The EYFS environment is play-based, with a variety of different areas that children access independently, which help to develop children’s skills across the areas of learning. Continuous provision is provided which allows for open-ended learning opportunities. These areas are adapted and enhanced to meet the changing needs of children within the class, or to provide a new exciting stimulus to engage and interest children. These types of activities are referred to as child-initiated, meaning that they are activities that the child chooses independently and are led by their own interests. E.g. a child accessing art materials to make a picture/model based on their own interests.

Other activities within the Early Years environment are referred to as adult-guided. These activities, or games, may have been introduced or modelled by an adult and have a more specific outcome. Children will also work on adult-led activities.

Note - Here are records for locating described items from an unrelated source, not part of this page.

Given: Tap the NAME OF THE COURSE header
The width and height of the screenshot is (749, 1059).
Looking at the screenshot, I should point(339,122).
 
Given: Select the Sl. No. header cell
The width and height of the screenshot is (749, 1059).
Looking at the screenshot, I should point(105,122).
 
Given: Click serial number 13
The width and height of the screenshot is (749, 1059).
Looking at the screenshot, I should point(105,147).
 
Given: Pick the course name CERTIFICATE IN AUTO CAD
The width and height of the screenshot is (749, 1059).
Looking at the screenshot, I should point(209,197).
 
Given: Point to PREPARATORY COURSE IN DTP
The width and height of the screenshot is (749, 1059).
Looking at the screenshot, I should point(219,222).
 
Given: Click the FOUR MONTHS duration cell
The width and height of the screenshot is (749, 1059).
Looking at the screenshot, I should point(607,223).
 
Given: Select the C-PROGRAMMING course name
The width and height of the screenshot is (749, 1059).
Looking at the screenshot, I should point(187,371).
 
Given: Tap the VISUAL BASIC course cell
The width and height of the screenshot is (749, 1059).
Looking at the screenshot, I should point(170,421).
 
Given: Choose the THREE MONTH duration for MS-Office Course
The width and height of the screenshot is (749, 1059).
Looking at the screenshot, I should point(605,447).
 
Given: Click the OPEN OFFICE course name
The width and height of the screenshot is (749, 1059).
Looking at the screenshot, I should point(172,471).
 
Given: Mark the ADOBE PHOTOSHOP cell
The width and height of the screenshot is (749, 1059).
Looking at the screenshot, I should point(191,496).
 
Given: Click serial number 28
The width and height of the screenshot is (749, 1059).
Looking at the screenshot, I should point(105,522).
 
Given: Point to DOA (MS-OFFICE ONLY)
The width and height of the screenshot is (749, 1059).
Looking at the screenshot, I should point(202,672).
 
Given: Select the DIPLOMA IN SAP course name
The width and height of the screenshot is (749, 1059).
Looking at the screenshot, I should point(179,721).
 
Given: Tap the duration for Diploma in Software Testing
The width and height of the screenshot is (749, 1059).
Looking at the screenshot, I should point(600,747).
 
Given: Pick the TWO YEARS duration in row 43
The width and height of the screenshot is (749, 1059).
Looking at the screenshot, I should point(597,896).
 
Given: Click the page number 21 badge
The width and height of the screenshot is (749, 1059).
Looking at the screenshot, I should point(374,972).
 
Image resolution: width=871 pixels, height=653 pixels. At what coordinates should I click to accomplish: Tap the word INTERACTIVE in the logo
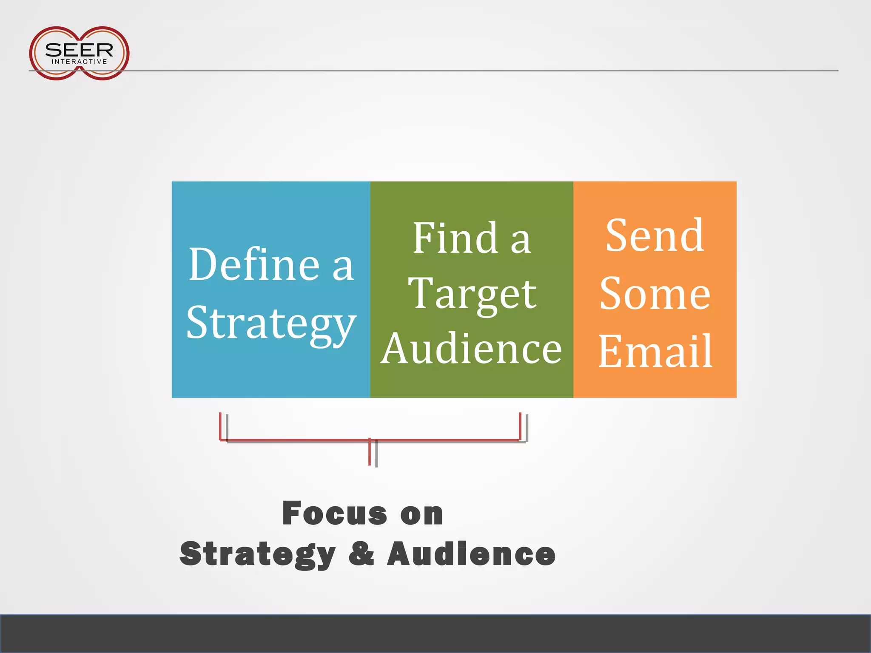(x=79, y=62)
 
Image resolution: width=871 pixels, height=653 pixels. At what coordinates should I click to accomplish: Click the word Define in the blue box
(x=254, y=264)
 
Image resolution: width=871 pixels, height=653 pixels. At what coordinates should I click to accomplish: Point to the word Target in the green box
(x=472, y=294)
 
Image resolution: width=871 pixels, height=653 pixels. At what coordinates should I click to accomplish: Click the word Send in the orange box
(x=655, y=236)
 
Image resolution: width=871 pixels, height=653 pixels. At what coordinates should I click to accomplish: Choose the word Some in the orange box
(x=655, y=294)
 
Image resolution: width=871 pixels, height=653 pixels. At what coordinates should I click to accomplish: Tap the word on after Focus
(x=421, y=514)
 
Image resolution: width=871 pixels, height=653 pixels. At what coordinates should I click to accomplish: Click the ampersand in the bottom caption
(x=361, y=554)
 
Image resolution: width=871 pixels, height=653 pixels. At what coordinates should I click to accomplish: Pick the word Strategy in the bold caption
(x=258, y=554)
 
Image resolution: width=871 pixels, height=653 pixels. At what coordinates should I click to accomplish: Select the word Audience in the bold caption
(x=471, y=554)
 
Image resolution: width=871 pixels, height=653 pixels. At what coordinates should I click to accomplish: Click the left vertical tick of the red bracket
(x=220, y=426)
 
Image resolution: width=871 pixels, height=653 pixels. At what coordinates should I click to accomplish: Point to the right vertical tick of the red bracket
(x=520, y=426)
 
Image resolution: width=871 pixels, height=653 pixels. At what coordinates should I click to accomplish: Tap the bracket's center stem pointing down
(x=370, y=452)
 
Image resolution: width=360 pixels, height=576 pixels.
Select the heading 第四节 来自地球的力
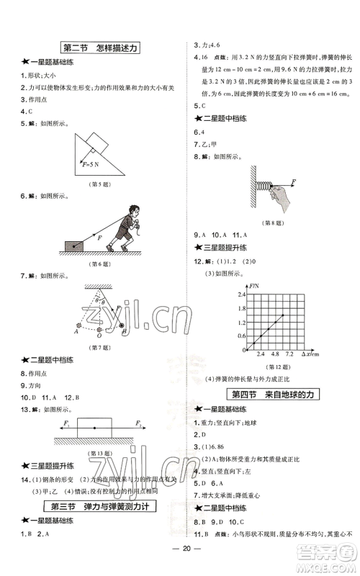pos(272,394)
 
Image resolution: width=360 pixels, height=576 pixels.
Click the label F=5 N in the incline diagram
pos(92,164)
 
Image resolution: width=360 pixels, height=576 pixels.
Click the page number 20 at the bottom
pos(179,561)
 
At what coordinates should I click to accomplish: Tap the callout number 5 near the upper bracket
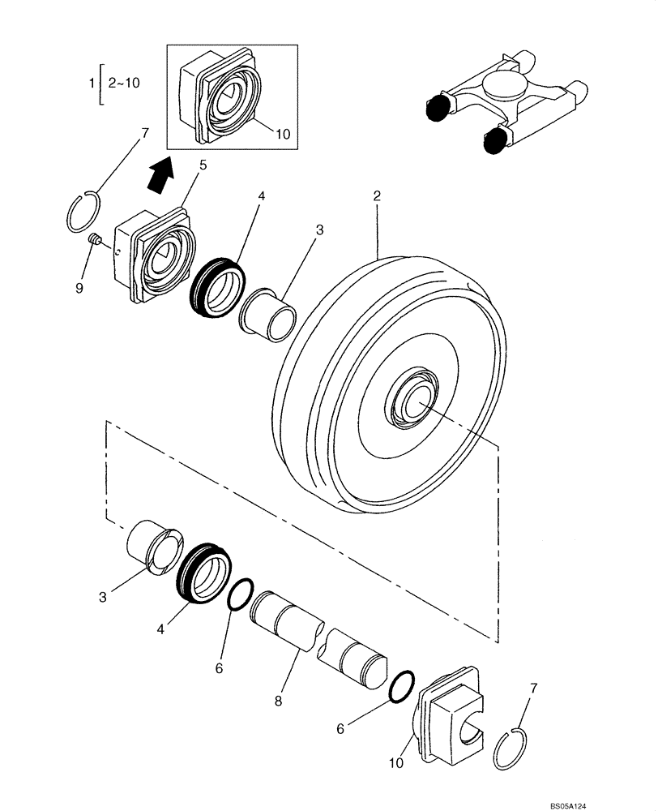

These are activities that have a specific learning objective and will involve the direction or support of an adult.

Each day, children are shown a visual timetable which sets out our plan, including daily routines and the learning focus for the day.

Planning across the EYFS involves different themes which run across each half-term. Please see ‘Curriculum Overview’. These themes are based upon common popular interests and annual events, but are also broad and flexible to ensure there are opportunities to follow the children’s interests. 

Our whole-school phonics scheme is Read, Write Inc. Children take part in daily phonics sessions with a Read, Write Inc. teacher, these groups are split depending on the child’s level of reading. The children are assessed by the Reading Leader each half term and placed in the correct reading group for their daily lesson. We use Fred Talk, the Read, Write Inc. letter formation rhymes and Fred Fingers throughout the week to support the children with their reading and writing. 

Weekly evidence will be collected in children’s individual online learning journals on Tapestry. This will provide a snapshot into the learning that has taken place each week, including information about our focus book, photographic evidence and quotes from children. 

Environment plans are produced on a weekly basis to show enhancements and changes to environment areas, alongside the continuous provision. The environment is continuously monitored to ensure it is being used productively and observations are used for future planning.



The success of our EYFS can be seen through the enjoyment and enthusiasm of our pupils. They are happy coming to school and develop positive relationships with both their peers and staff. Children make good progress across all areas of learning. This results in a big increase of children working at the expected level by the end of Reception and therefore ready to move onto the next stage of their journey through school. Those children with gaps in their learning or difficulties in some areas, are identified quickly and supported in school to address their needs. Where further intervention or support is needed this is acted upon before they leave the Early Years Foundation Stage to ensure support plans are in place to help their transition into Key Stage One.